Formation, Followed by Dissolution in 20 Days

In March 2016, Miodrag Martinović was appointed head of the sector, having previously worked at the Ministry of Internal Affairs. Before Martinović’s election, Minister of Finance Radoje Žugić had nominated two other candidates who eventually declined the position.

Four candidates, including Djordje Ivanovic, Vladan Delic, Miodrag Martinović, and Gina Radenović, passed the selection tests for the head of the tax police role. Initially, Žugić selected Ivanović, who withdrew, followed by Delić, who also backed out.

Martinović, who was considered third, accepted the role only after an order from the Administrative Inspection compelled Žugić to appoint him.

However, roughly 20 days following Martinović’s appointment, Žugić proposed the dissolution of the Tax Police.

Ultimately, the promised actions did not occur; no hires were made for the new sector, no regulations were established regarding jurisdiction and authority, and Martinović remained the sole employee without defined powers. By late 2018, the Tax Police was officially removed from the organizational structure.

The Tax Police idea resurfaced in November 2019, following a meeting between the then Tax Administration Director and representatives of the Italian Guardia di Finanza. There were, however, no tangible results.

Even after the democratic shifts in 2020, repeated announcements of establishing a financial police as a key element in combating financial crimes did not materialize.

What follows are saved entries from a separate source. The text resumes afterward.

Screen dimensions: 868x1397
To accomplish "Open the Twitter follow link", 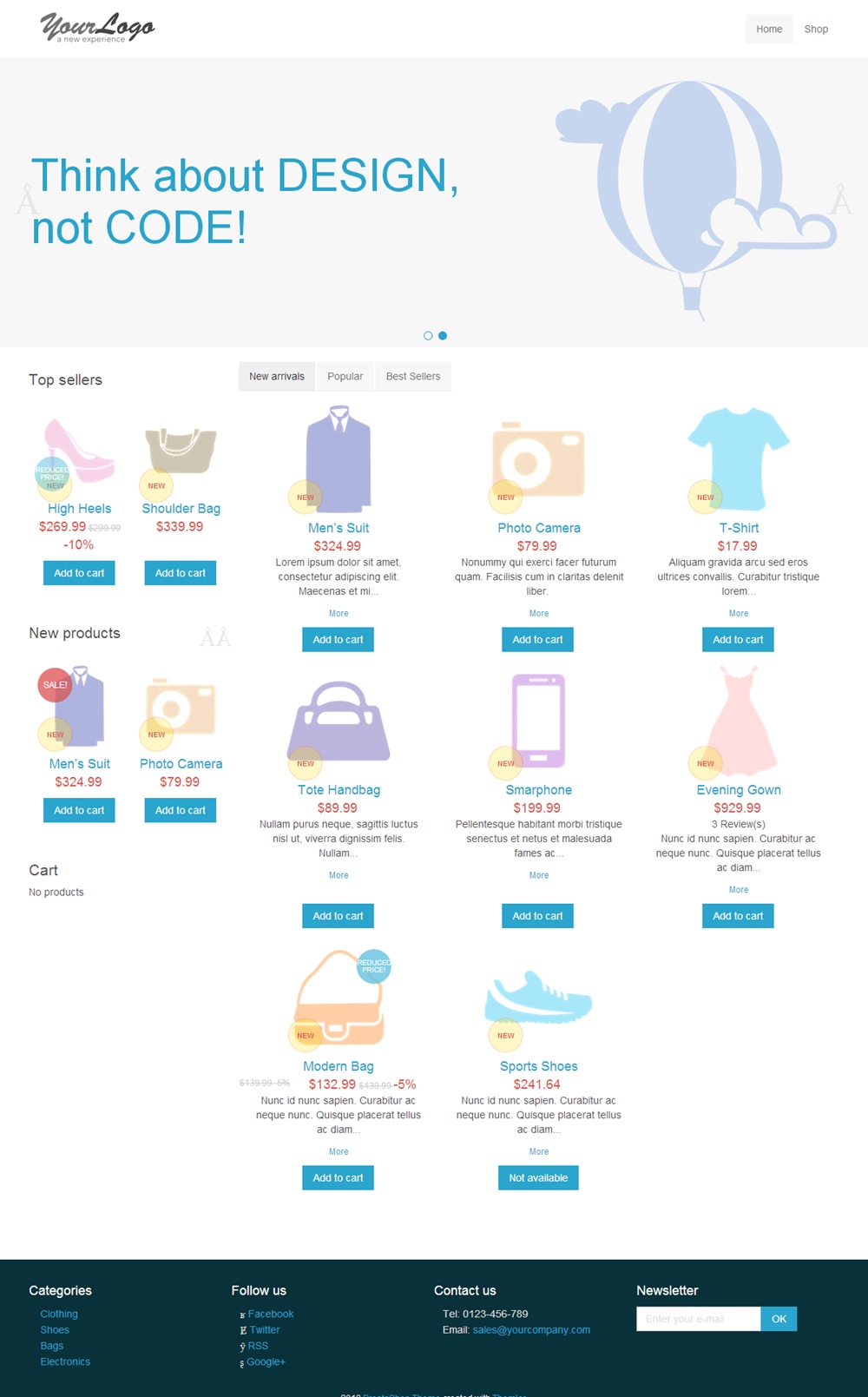I will click(x=264, y=1330).
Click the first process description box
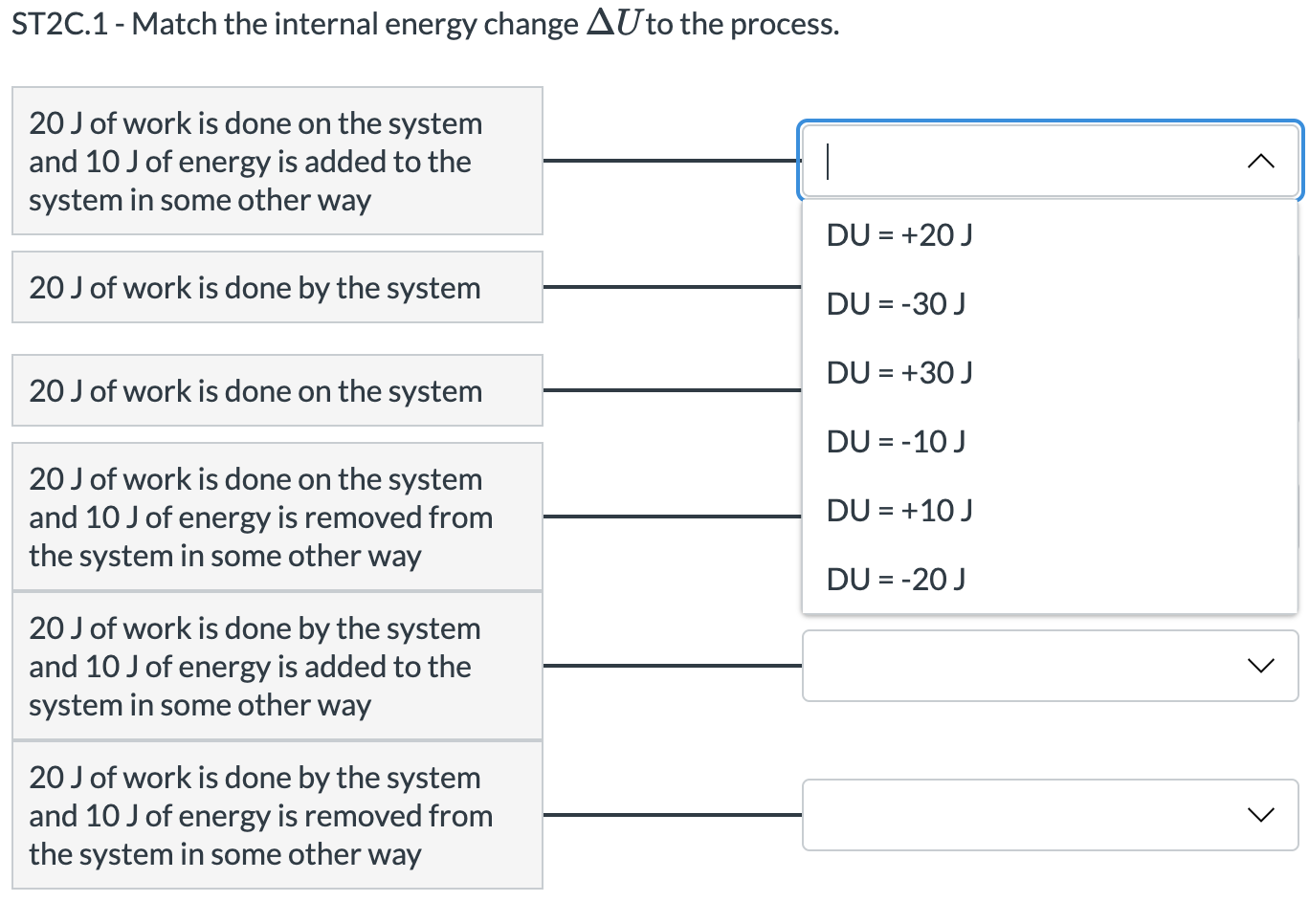This screenshot has width=1309, height=924. point(277,161)
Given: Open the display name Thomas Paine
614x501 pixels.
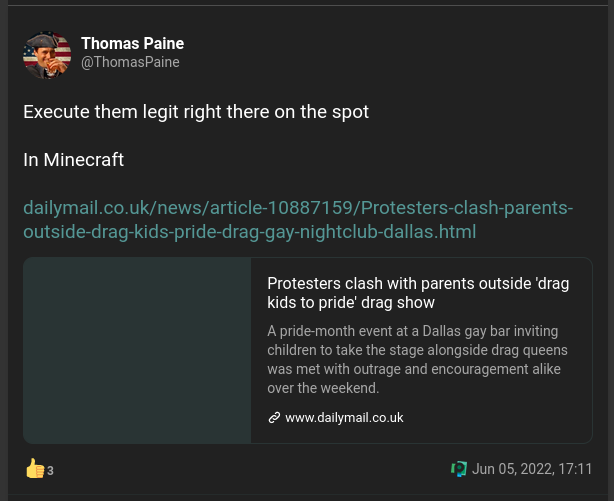Looking at the screenshot, I should 132,43.
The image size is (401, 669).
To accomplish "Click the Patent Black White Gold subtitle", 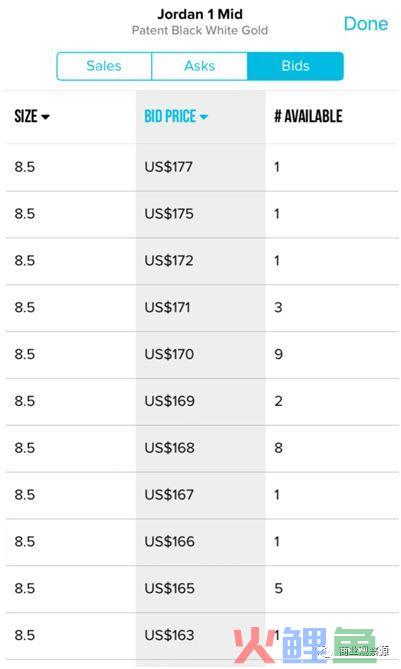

Last Year’s Fiscal Strategy Envisions An Italian Model

The establishment of the Financial Police was included in last year’s Government Fiscal Strategy for the 2024 to 2027 period. Despite the first year of that span already having concluded, the necessary conditions for its establishment remain unmet.

“To cultivate a more favorable business climate by preventing illegal activities and combating corruption, the Ministry of Finance will propose legal measures that will outline the requirements for forming the financial police. Engaging with Italian expertise in this domain has commenced, with meetings held with relevant state institutions from the ‘Guardia di Finanza’ of Italy, where opportunities for cooperation were identified, including the training of future personnel by the ‘Guardia di Finanza’, known for its specialized institution in combatting financial fraud. Given the current decentralization of oversight bodies, the Government of Montenegro believes that the establishment of the financial police could efficiently combat high-level corruption and various financial offenses,” the fiscal strategy from last year notes.